A climax forest is not always the natural climax. Vernal pools, sand dunes, chaparral, bogs, and other ecosystems thrive without forming a continuous canopy of trees. Too often in gardening books, what appears to be a great way to garden is based on the experience of tropical ecosystems. Using tropical diversity as a model is childlike. While the tropics often have lots of vertically-integrated plants, the temperate American landscape, with its hardwood forests, meadows, and prairies, is less vertically complex and is more adapted to the growth of annual plants than the tropics. More importantly, in the tropics the nutrients are stored above ground in the biomass. Whereas in temperate ecosystem, the nutrients are stored in the soil. Randomly-chosen diversity or complexity doesn't necessarily provide any special benefits.
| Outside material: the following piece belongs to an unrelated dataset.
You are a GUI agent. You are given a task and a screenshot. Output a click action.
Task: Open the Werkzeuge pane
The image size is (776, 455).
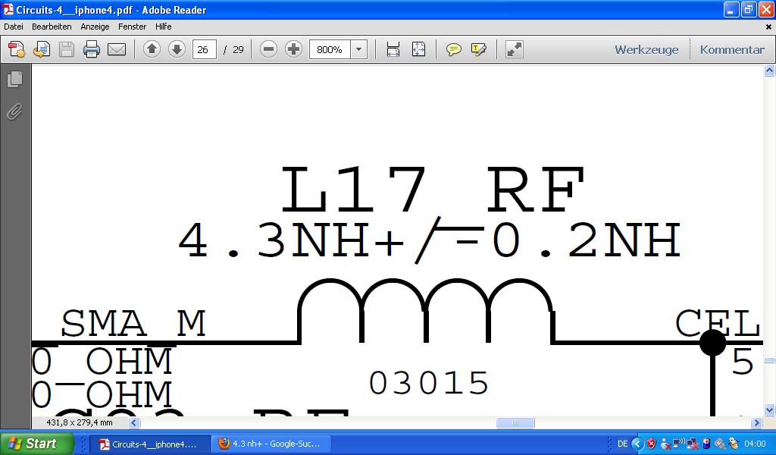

A good example is the wish that beans climbing corn will feed the corn with nitrogen. However, beans don’t “share” much of their nitrogen nodules with other plants while they're growing. unless they go into severe drought, die, are mowed, grazed, and after tilled under just as blossoming begins. (See page 49 of Roots Demystified, Change Your Gardening Habits to Help Roots Thrive. 2008, Metamorphic Press.) The legume is selfish, it is building up a supply of nitrogen in its rots to move it into the formation of seed. Only then, will the nitrogen become available to other plants. But most of the nitrogen will, by that time, be in the seed, not the foliage or roots. That’s the temperate dynamics. In the tropics, nutrients cycle so fast that even some leaves falling off the older stems of the bean plants rot and release some nitrogen on the surface of the thin layer of soil.
However, in both climates it is well proven that a green manure crop of any number of legumes greatly increases the total amount of nitrogen. Crop rotations where a field or planting bed is left to fallow for a year with legumes also increases nitrogen for the next crop.
But our garden's diversity must be, to our current knowledge, composed of the proper plants. For example, the kudzu vine is theoretically a multipurpose plant with many edible parts and useful fibers. Adding kudzu would be another unit of diversity in your garden. But you better leave town before your neighbors come after you as the kudzu vines entangle everything that's moving slower than 25 miles-per-hour! Kudsu is an extreme example of exotic plant from Japan and China gone wild. Kudzu plants grow rapidly, and may extend to100’ in length at a rate of about one foot per day.
More subtly, you may think twice about nurturing edible lamb's-quarters (often treated as a weed) if you're growing lots of heirloom tomato plants because this "weed" also harbors verticillium wilt—the Achilles Heel of many non-hybrid tomato plants. Too much diversity, or the wrong kind, only promotes that universal dynamic called entropy via chaos.
Too much diversity, or the wrong kind, only promotes the universal dynamics called chaos and entropy. Nonetheless, the organic movement will only continue to grow both literally and figuratively.
In my opinion, gardeners are not as important to nature as we think, nature eventually takes back everything and we should endeavor to stay humble and in our place—relative to the grander scheme of things. As George Carlin so eloquently observed in his 1992 (a man ahead of his time) HBO special: "Save the planet!? Are these fucking people kidding me? There's nothing wrong with the planet that it can't fix. We still haven't learned how to care for one another—and we're gonna save the fucking planet? So, take care of yourself. And take care of somebody else."